Furthermore, under <net desc="Network settings">
we set the proto
to IPv4
(in case we have IPv4 als the internal IP protocol at our server).
Now, we can call the URL http://nx.example.com:9980
from our browser, and we should get an “OK” as answer. That means, that our Collabora Online instance is working.
Next, we have to make this instance available to our Nextcloud server. In order to do that, we first enable some additional Apache modules for reverse proxying:
a2enmod proxy
a2enmod proxy_http
a2enmod proxy_connect
a2enmod proxy_wstunnel
After that, we can create a new Apache config for our Collabora Online service:
<VirtualHost *:80>
ServerAdmin webmaster@localhost
ServerName co.example.com
ServerAlias co.example.com
########################################
# Reverse proxy for Collabora Online #
########################################
AllowEncodedSlashes NoDecode
ProxyPreserveHost On
# static html, js, images, etc. served from coolwsd
# browser is the client part of Collabora Online
ProxyPass /browser http://127.0.0.1:9980/browser retry=0
ProxyPassReverse /browser http://127.0.0.1:9980/browser
# WOPI discovery URL
ProxyPass /hosting/discovery http://127.0.0.1:9980/hosting/discovery retry=0
ProxyPassReverse /hosting/discovery http://127.0.0.1:9980/hosting/discovery
# Capabilities
ProxyPass /hosting/capabilities http://127.0.0.1:9980/hosting/capabilities retry=0
ProxyPassReverse /hosting/capabilities http://127.0.0.1:9980/hosting/capabilities
# Main websocket
ProxyPassMatch "/cool/(.*)/ws$" ws://127.0.0.1:9980/cool/$1/ws nocanon
# Admin Console websocket
ProxyPass /cool/adminws ws://127.0.0.1:9980/cool/adminws
# Download as, Fullscreen presentation and Image upload operations
ProxyPass /cool http://127.0.0.1:9980/cool
ProxyPassReverse /cool http://127.0.0.1:9980/cool
# Compatibility with integrations that use the /lool/convert-to endpoint
ProxyPass /lool http://127.0.0.1:9980/cool
ProxyPassReverse /lool http://127.0.0.1:9980/cool
</VirtualHost>
We activate this service by a2ensite co.example.com
, restart Apache and make the service available as https with certbot -d co.example.com
. Although we cannot access the service directly, this step is important for integration with the Nextcloud service, which is the last step.

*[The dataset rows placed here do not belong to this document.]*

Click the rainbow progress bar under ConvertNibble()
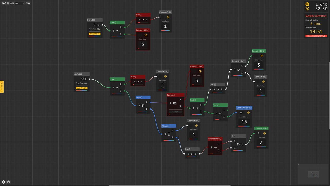 (244, 127)
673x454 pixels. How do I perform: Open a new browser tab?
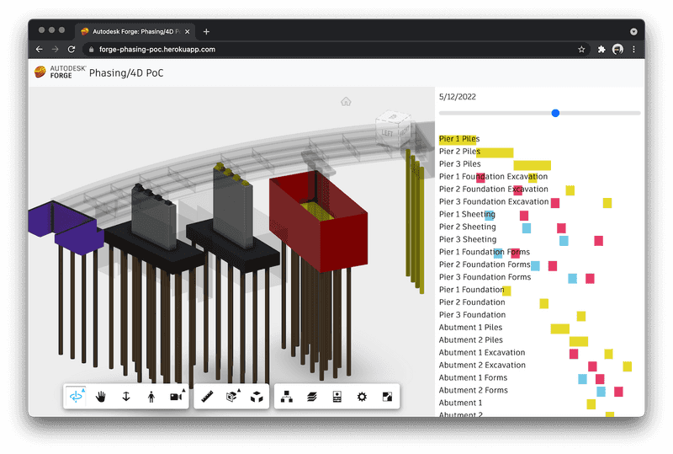click(x=206, y=31)
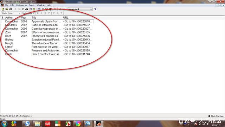This screenshot has height=127, width=225.
Task: Open the Tools menu
Action: point(32,5)
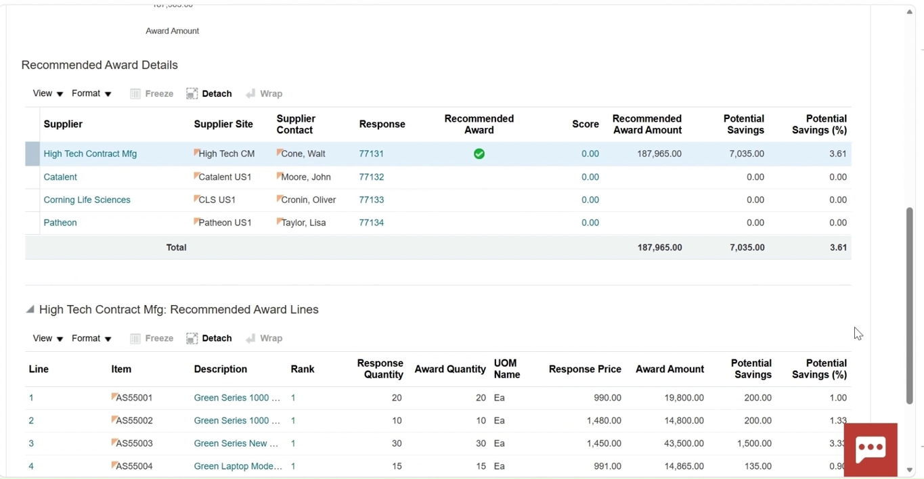The height and width of the screenshot is (479, 924).
Task: Open View dropdown in Recommended Award Details
Action: click(x=47, y=93)
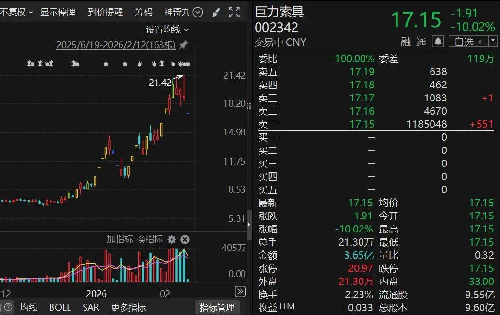Expand the 不复权 adjustment dropdown

[x=17, y=12]
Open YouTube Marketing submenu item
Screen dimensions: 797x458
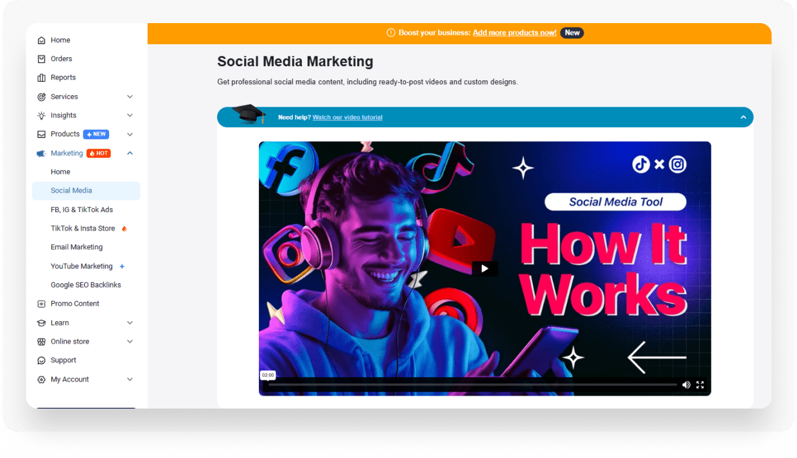click(82, 267)
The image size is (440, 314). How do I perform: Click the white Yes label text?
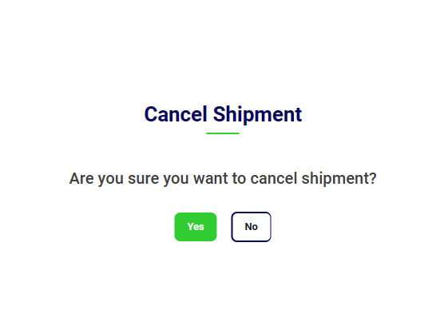[x=196, y=227]
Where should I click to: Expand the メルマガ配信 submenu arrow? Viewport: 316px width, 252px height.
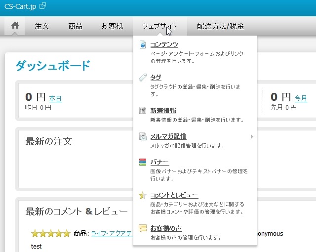[x=252, y=136]
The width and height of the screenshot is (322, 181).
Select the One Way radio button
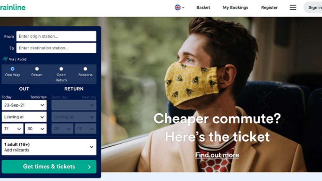pyautogui.click(x=13, y=69)
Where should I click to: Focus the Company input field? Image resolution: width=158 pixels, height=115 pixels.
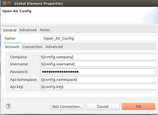click(98, 57)
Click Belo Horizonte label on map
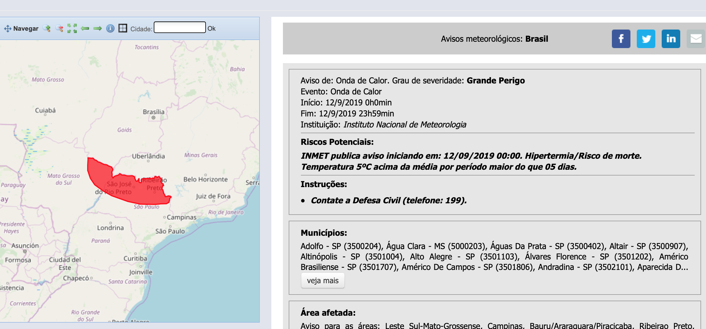 206,179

We log into our Nextcloud server at https://nx.example.com
, click at our avatar in the upper right corner and switch to + Apps
. At the left pane, we then find under “Featured Apps” the “Nextcloud Office”, which we download and enable. Then, we head over to Avatar -> Administration Settings, click on the magnifying glass in the top pane and serach for “office”. We select “Office Administration”, select “Use your own server” and put in the URL https://co.example com
.
This will NOT work using the same URL as for the nextcloud server, e.g. nx.example.com
, even if both services are located at the same machine!
Last, we edit the Allow list for WOPI requests with the values 127.0.0.1, [our server's IP address]

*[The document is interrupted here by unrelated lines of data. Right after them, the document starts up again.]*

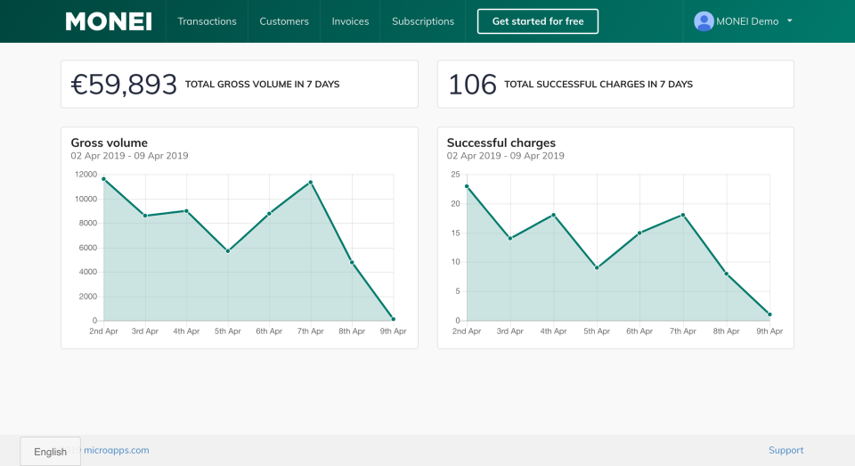The height and width of the screenshot is (466, 855).
Task: Click the MONEI logo
Action: tap(109, 21)
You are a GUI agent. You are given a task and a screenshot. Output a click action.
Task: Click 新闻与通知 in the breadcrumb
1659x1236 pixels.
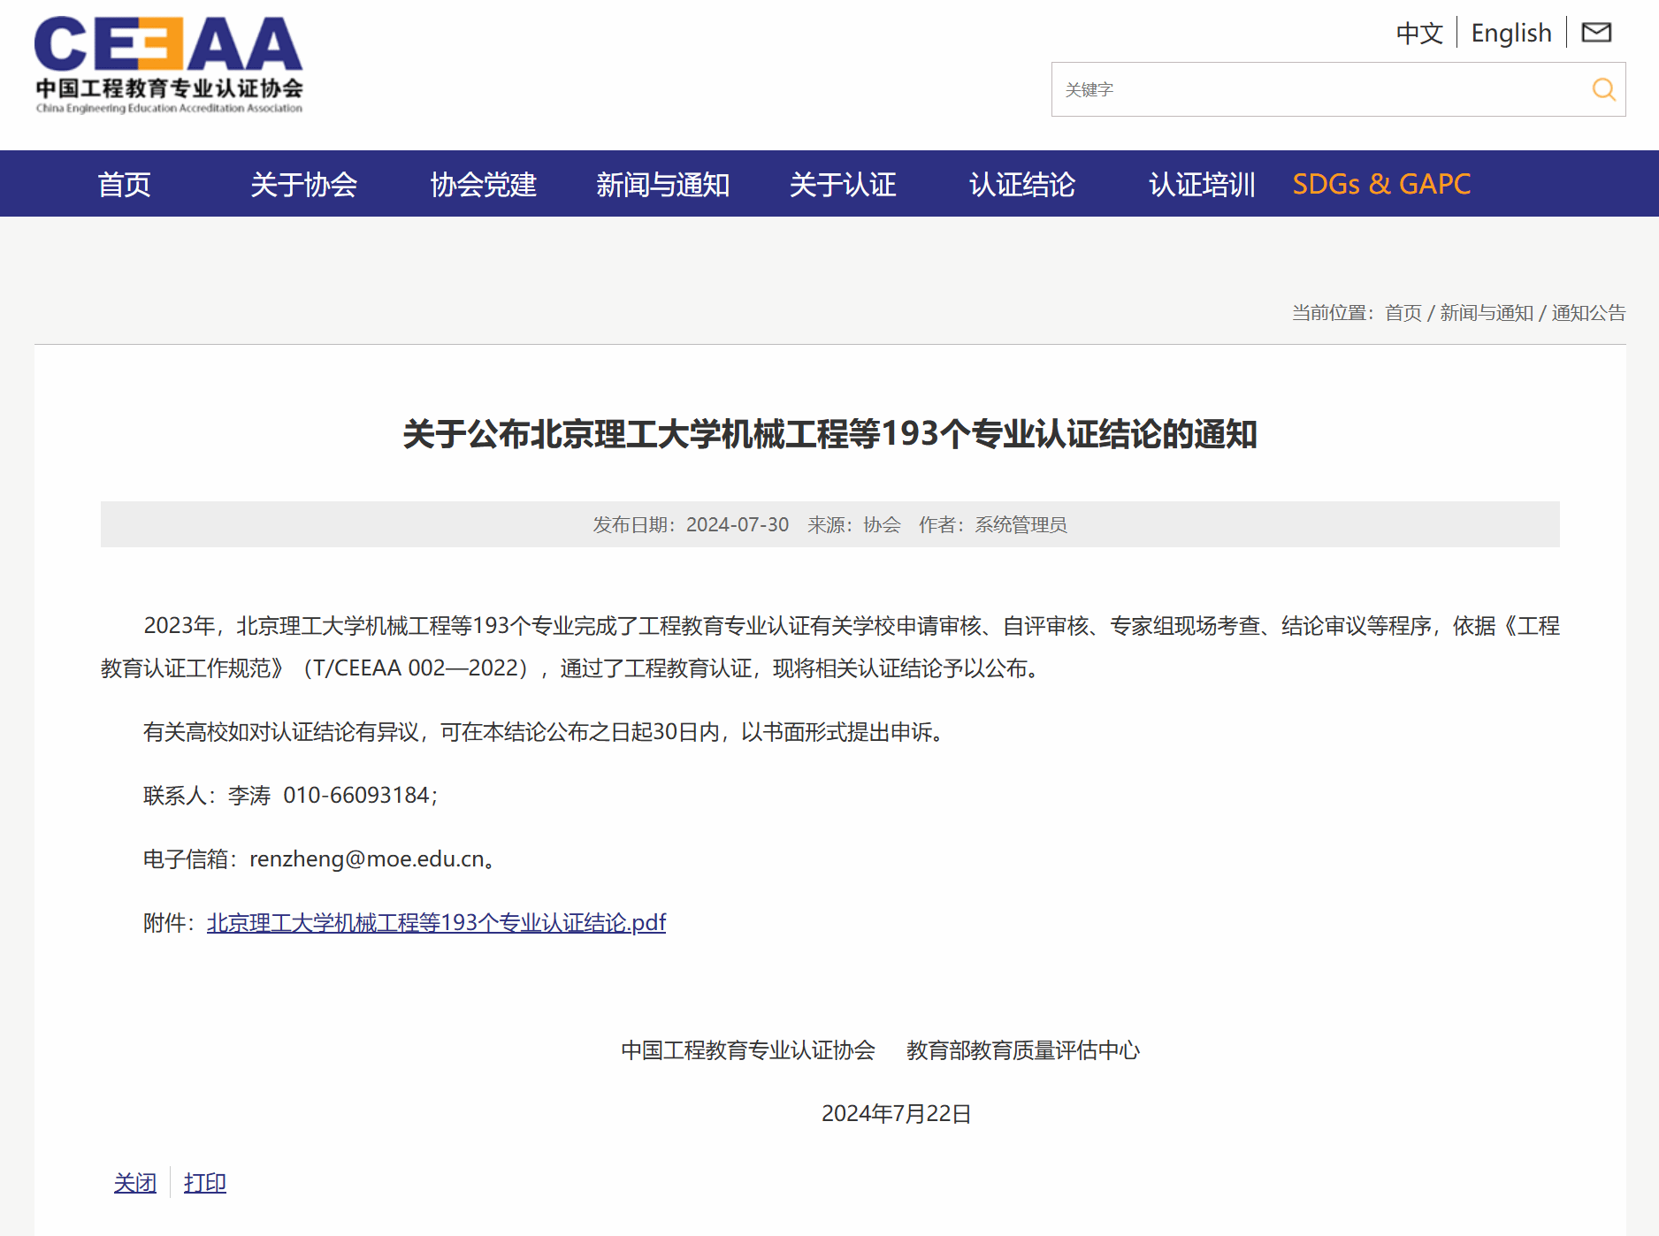(x=1486, y=313)
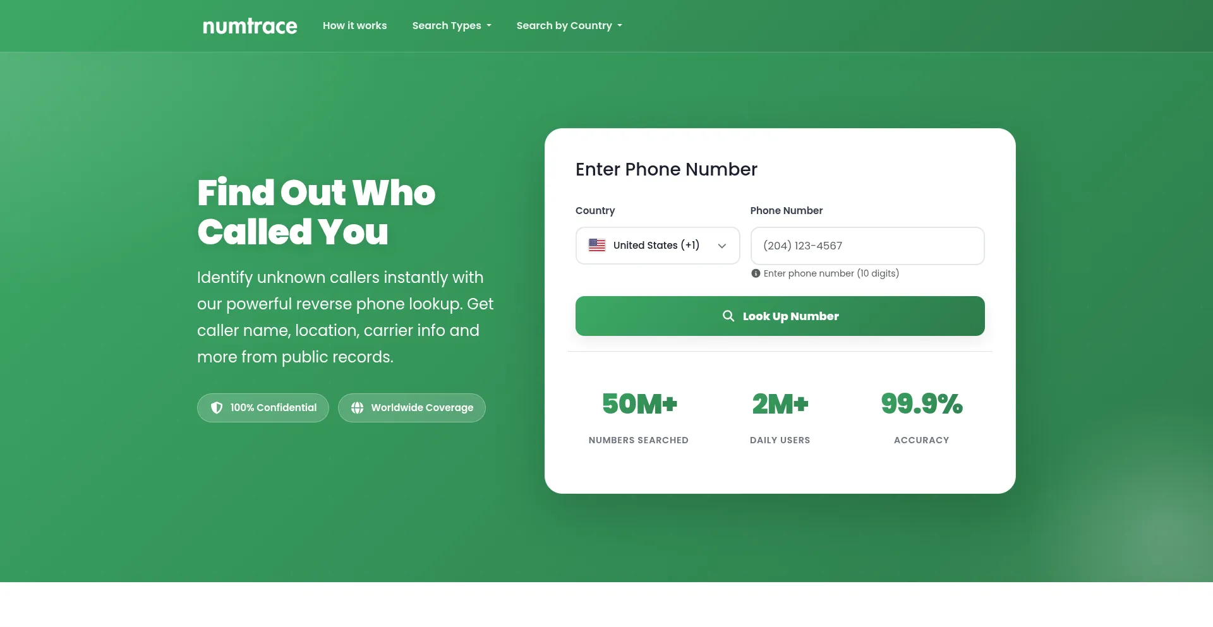Click the chevron on the country selector
The width and height of the screenshot is (1213, 627).
tap(722, 246)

and set in /etc/php/8.3/php.ini
the values
memory_limit = 512M
upload_max_filesize = 64M
With these settings, we should at least get no red errors at the Nextcloud admin page. Now, we should be able to open the supplied docx document as well. Further tweaking according to the linked documentation.
That’s it, we have an integrated Cloud/Docs server where we can migrate all our files and documents to!
(We can and should now close port 9980 tcp for any external access.)